## Set problem 1:
List the institutions that the event announcement below names as extending the invitation.

Slought, New York University and Columbia University invite you to join us in honoring the work and person(s) of Philippe Lacque-Labarthe (1940-2007) on March 23rd, 2007 from 7-8:30pm.
Philippe Lacoue-Labarthe remains a crucial participant in the elaboration of contemporary French philosophy, of which he was a key figure. His path-breaking work has shed light on the metaphysical itineraries and subterranean logic of ethical scarring, historicity, mimetology, tragic articulation, the unicity of the Shoah, the works of Hoelderlin, Kant, and Heidegger and their neighboring texts. A poet, philosopher, theatrical director and jazz expert, Lacoue-Labarthe also gave focus to the repressed urgency of music in the philosophical tradition.
Speakers include Gayatri Chakravorty Spivak, Avital Ronell, Jean-Michel Rabaté, Shireen Patell, Mark Nichanian, Claire Nancy, Micaela Kraemer, Dennis Hollier, Eckart Goebel, Paul Fleming, Patricia Dailey, Stanley Corngold, Susan Bernstein, and Emily Apter.
Letters from Phil Lewis and Jean-Luc Nancy and an unpublished piece by Lacoue-Labarthe will also be read. The event will begin and end with original musical composition by Jenny Olivia Johnson in collaboration with Stephen Smith. Selections from the film Proëme de Philippe Lacoue-Labarthe (Hors oeil éditions, 2006) will be screened, with additional readings in Babelian tongues by William Rauscher, Christopher van Ginhoven, and Erica Weitzman.

## Record list:
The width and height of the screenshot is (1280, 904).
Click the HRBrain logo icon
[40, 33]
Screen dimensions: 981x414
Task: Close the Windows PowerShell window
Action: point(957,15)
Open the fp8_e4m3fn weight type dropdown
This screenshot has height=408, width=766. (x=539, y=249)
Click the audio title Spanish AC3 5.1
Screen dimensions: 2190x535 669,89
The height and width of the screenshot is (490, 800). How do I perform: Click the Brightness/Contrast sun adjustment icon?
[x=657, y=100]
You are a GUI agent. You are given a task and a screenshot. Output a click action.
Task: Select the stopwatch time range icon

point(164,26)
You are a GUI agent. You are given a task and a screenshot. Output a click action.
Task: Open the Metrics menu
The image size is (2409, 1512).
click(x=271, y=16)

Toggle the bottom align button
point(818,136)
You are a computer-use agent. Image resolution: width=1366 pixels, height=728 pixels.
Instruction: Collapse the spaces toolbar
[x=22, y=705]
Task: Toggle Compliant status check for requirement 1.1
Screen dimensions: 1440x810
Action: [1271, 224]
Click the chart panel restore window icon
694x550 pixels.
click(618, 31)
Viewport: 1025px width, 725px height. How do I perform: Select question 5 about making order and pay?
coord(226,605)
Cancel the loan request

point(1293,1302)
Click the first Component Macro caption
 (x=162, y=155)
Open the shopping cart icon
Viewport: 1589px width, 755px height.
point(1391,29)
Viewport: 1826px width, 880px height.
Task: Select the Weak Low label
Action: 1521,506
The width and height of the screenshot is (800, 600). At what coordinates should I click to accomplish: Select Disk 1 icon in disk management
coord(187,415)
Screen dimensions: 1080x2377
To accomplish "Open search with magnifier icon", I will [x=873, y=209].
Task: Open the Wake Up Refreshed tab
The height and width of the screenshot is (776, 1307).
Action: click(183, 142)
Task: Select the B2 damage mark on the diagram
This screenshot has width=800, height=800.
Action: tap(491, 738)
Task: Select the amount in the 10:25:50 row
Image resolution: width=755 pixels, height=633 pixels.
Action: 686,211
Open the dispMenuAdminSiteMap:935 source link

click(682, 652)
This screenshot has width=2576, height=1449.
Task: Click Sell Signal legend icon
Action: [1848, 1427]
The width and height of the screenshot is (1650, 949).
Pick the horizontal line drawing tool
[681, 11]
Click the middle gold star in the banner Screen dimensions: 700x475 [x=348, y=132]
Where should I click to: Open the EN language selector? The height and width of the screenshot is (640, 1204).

## Set problem 2:
Copy the entries from the line with "Screen dimensions: 1080x2377" to the line with "Action: tap(491, 738)", swapping "diagram" for "schematic" and leaving everything else unchanged.

## Exercise solution 1:
Slought
New York University
Columbia University

## Exercise solution 2:
Screen dimensions: 1080x2377
To accomplish "Open search with magnifier icon", I will [x=873, y=209].
Task: Open the Wake Up Refreshed tab
The height and width of the screenshot is (776, 1307).
Action: click(183, 142)
Task: Select the B2 damage mark on the schematic
This screenshot has width=800, height=800.
Action: tap(491, 738)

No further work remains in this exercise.